Euskera y alemán en los fogones
Florian Loefler, el chef alemán del Goya, es partidario de "hacer una didáctica paso a paso" a la hora de introducir los principios de la cocina vasca. Por ejemplo, en los tiempos de cocción. Dice que no se podían arriesgar a que algún comensal corriera la voz de que el pescado del marmitako estaba "crudo", cosa que nueve y medio de cada diez alemanes aborrece.
"Son un poco raros comiendo", sentencia su colega vasco Ager Uriguen en un fluido euskara con deje vizcaíno. Uriguen elabora los menús en coordinación con Aitor Elizegi, chef del Gaminiz en el Parque de Zamudio, quien puso en marcha la cocina del Goya, antes de volver a sus pucheros vizcaínos. "No prestan tanta atención a la comida como nosotros, y a menudo se dejan deslumbrar por una salsa muy especiada en vez de apreciar la calidad de la materia prima y su gusto original". Este choque de gustos gastronómicos se traslada incluso a los fogones del Goya, donde suele haber apasionantes discusiones sobre el uso del ajo: siempre abundante para los vascos, más tímido y minimalista para los alemanes. Al final, y pese a las dificultades idiomáticas (Loefler no es Humboldt y Uriguen habla euskara, castellano e inglés, pero no alemán), siempre se ponen de acuerdo.
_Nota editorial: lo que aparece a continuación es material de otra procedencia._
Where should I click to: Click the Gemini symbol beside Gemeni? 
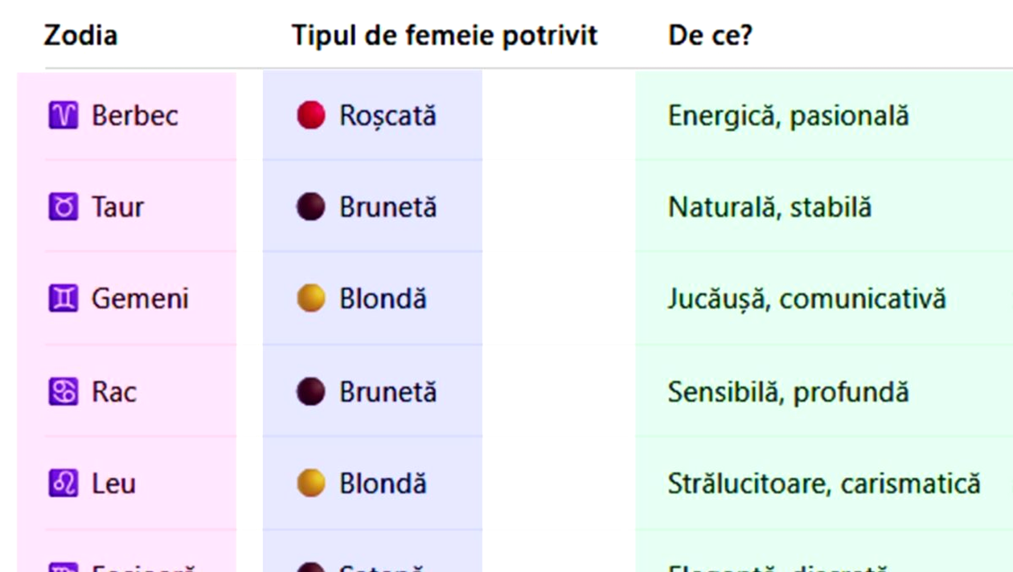coord(63,299)
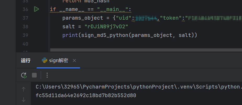This screenshot has height=105, width=242.
Task: Click line number 39 in the gutter
Action: (25, 35)
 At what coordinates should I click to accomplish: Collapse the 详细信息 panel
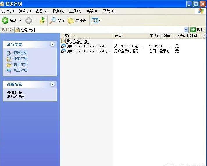53,84
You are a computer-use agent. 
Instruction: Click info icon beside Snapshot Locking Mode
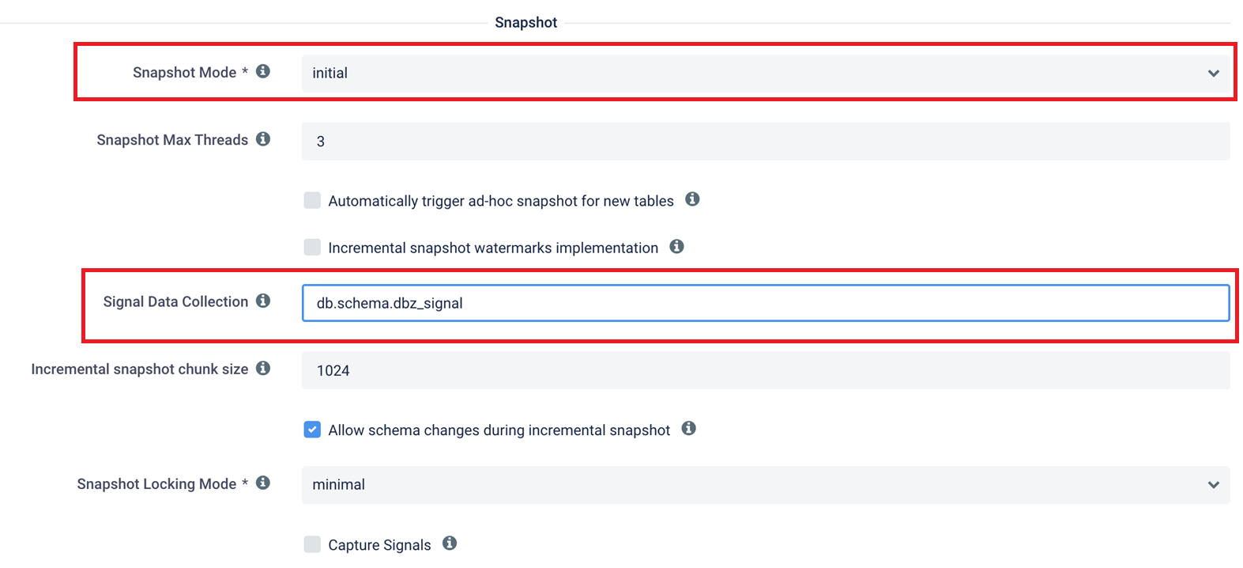pyautogui.click(x=263, y=483)
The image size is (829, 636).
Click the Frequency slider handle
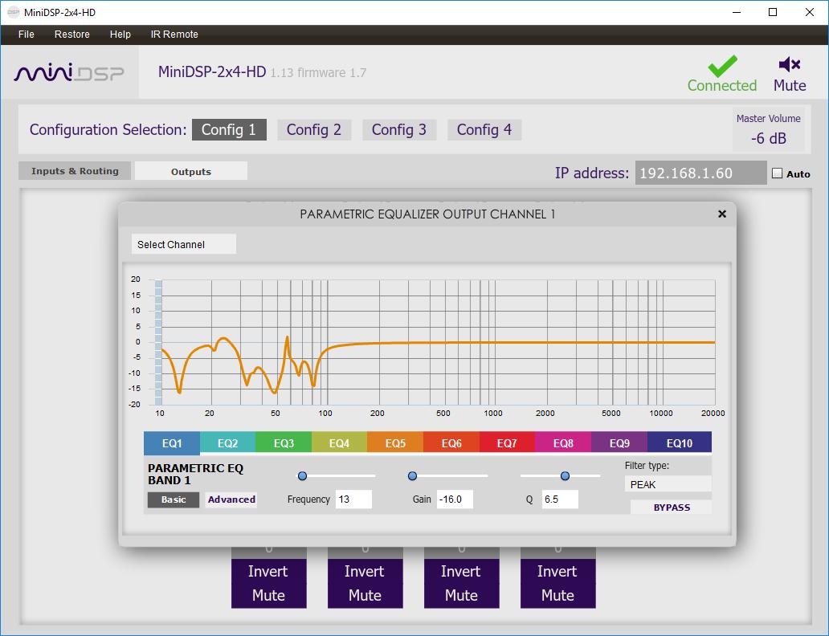pos(302,476)

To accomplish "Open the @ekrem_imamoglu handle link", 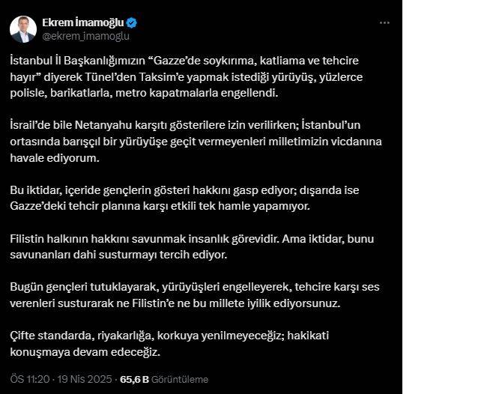I will pos(75,35).
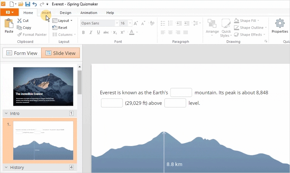Image resolution: width=290 pixels, height=173 pixels.
Task: Click the Undo arrow in title bar
Action: [x=35, y=4]
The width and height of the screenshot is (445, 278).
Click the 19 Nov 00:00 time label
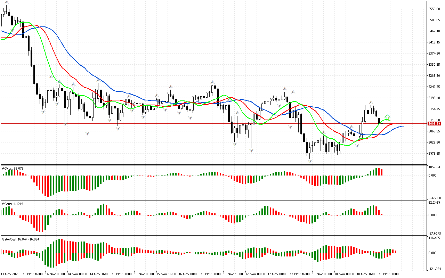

La verdadera prueba para el éxito de esta cocina vasco-berlinesa llegará cuando en marzo se abra en el Goya un restaurante vasco a la carta. Sin embargo, a la espera de ese veredicto, no cabe duda de que los alemanes tienen algo que celebrar. Después de tantos siglos de ignorancia, algunas bocas privilegiadas de la capital han podido tener un primer contacto prometedor con la cocina vasca. Se ha iniciado una pequeña revolución en la tranquila Alemania del orden y la realpolitik, que está a punto de olvidarse de su innato pesimismo schopenhaueriano para superar con un fuerte golpe en la mesa su crisis mental y económica. La gente sólo piensa en su Mundial de fútbol y da por seguro el triunfo de su selección, la flamante canciller soluciona cumbres europeas en un santiamén y en Berlín cocina un vasco: todavía hay futuro para Alemania, todavía hay futuro para Europa.